Could moonshiners in the US South made Rum?
I have been thinking about a time when cane syrup was made in communities all over the Southern United States. Using sugar in a mash is not as daunting as all grain that had to be further broken into fermentable sugars using cooking of grains and amalyzase. So therefore, you hear about the moonshiners using a mixture of corn( rye or any grain), sugar and yeast to make booze quite frequently. So why don’t we hear about people using cane syrup or molasses, since every farming family generally grew a patch of sugar cane specifically for syrup. In the south, there were three pieces of agricultural processing equipment that held a community together and they are a grist mill, cane mill, and a liquor still. Noting, not every family had all three pieces of equipment. The grist mill and the cane mill by themselves, were not illegal but they were critical for the community to be self-sufficient. The community grist mill owner would often grind corn for the moonshiner but what the distiller used the corn for was his/her business. The syrup mill owner would often make syrup for the community. The miller or syrup manufacturer would grind or make syrup on portions, meaning taking a portion of the end product would count as Payment for services provided. To get rid of the excess, either the miller would sell to other people in the community or could they sell to the underground in house value add agricultural processer, the moonshiner. Now the liquor still was illegal and it had the power to generate a much more lucrative income than grinding cane or corn on a barter type arrangement, creating another level of self-sufficiency.

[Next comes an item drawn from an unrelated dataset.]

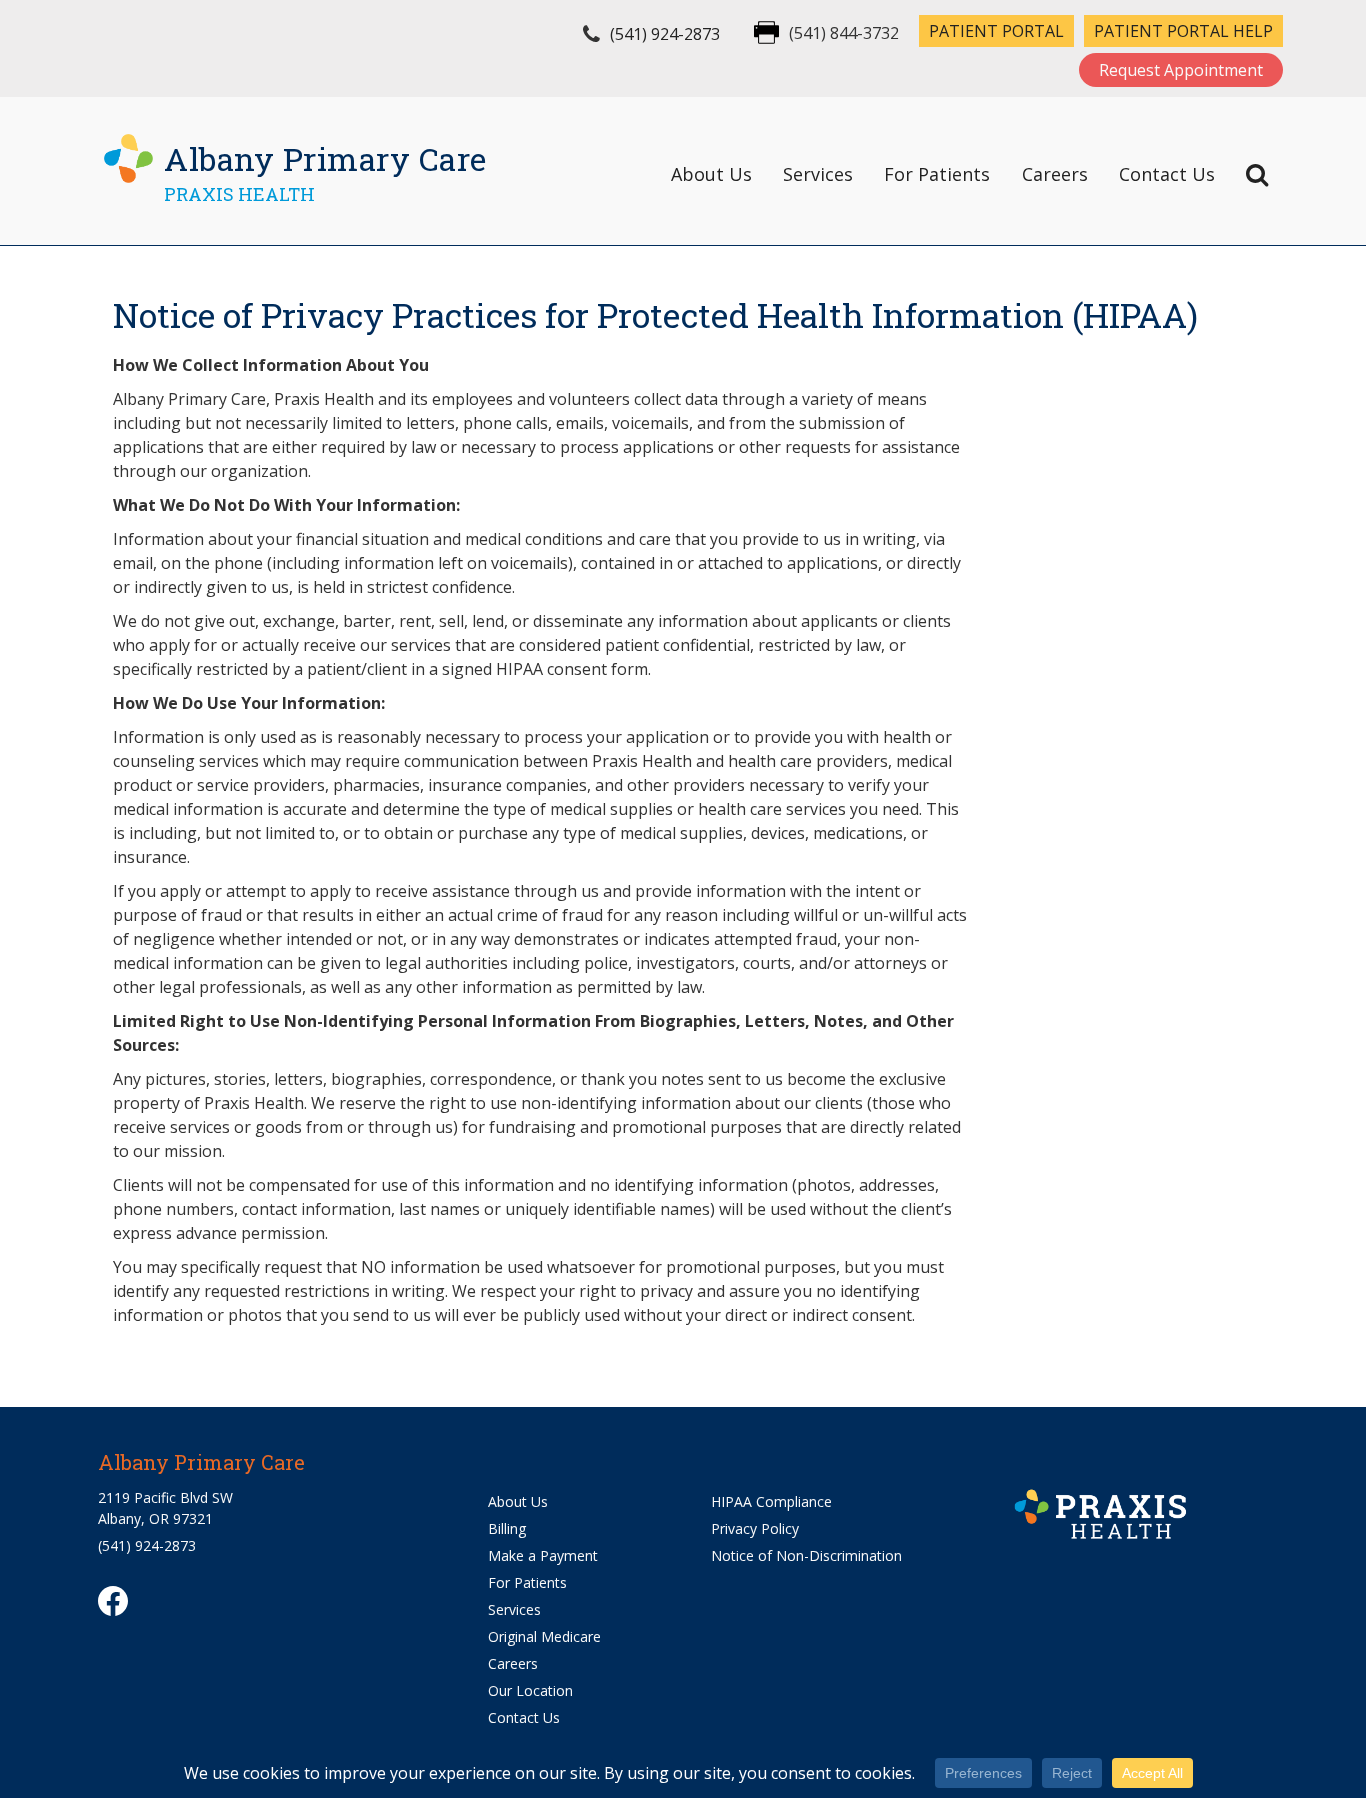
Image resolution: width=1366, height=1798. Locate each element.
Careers (1055, 174)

Not everyone could afford a grist mill or cane mill, as they were a very expensive piece of equipment that could not be made in the community like a good old still. Everyone did not know how to make a good still, let alone operate it. The cane mill had a seasonal component to it in regards to when it was used. When the annual sugar cane or sorghum was ready for harvest, it had to be squeezed and processed in a timely manner. One thing about sugar cane or sorghum, once it is harvested it has to be squeezed and converted into another form right away. IF one does not squeeze the juice from the cane stalk right away, it will start to dry up immediately. Therefore, the few ways of preserving the juice is to make cane syrup, molasses, or alcohol. In the latter, one could make rum right after squeezing and allowing fermentation to occur. Or if one made syrup or molasses during the syrupmaking season, jars of syrup could be put way for later in the year, thus preventing the need to purchase sugar. In lieu of buying sugar could the old bootleggers and moonshiners be making rum, Agricole when in season and regular rum in the off season. Then when rum could not be made, we will corn as an aid to help provide flavor and serve as indicator on fermentation. Those same jars for storing the syrup could also be repurposed in the woods to bring the finish spirits out, if rinsed out. So were some of the old moonshiners were making rum in the south. I believe they would ferment (or get to working) whatever they had before distilling.
The verdict is unknown as I have not been able to confirm any oral history on this yet, but I am putting out feelers on this. I do know that that the alcohol would last forever unlike the cane syrup, once it is fermented and distilled, but a community would not allow that to happen either. The distilled spirit, could be converted to cash easier than syrup. Now the cane syrup would last at best one year, maybe two years. So fermenting and pot stilling the molasses or cane syrup is essentially rum. I am just an engineer looking at the data in making spirits, since where I grew up, most of what I talk about now is bbq but on the other side that I have not talked much about is moonshine culture.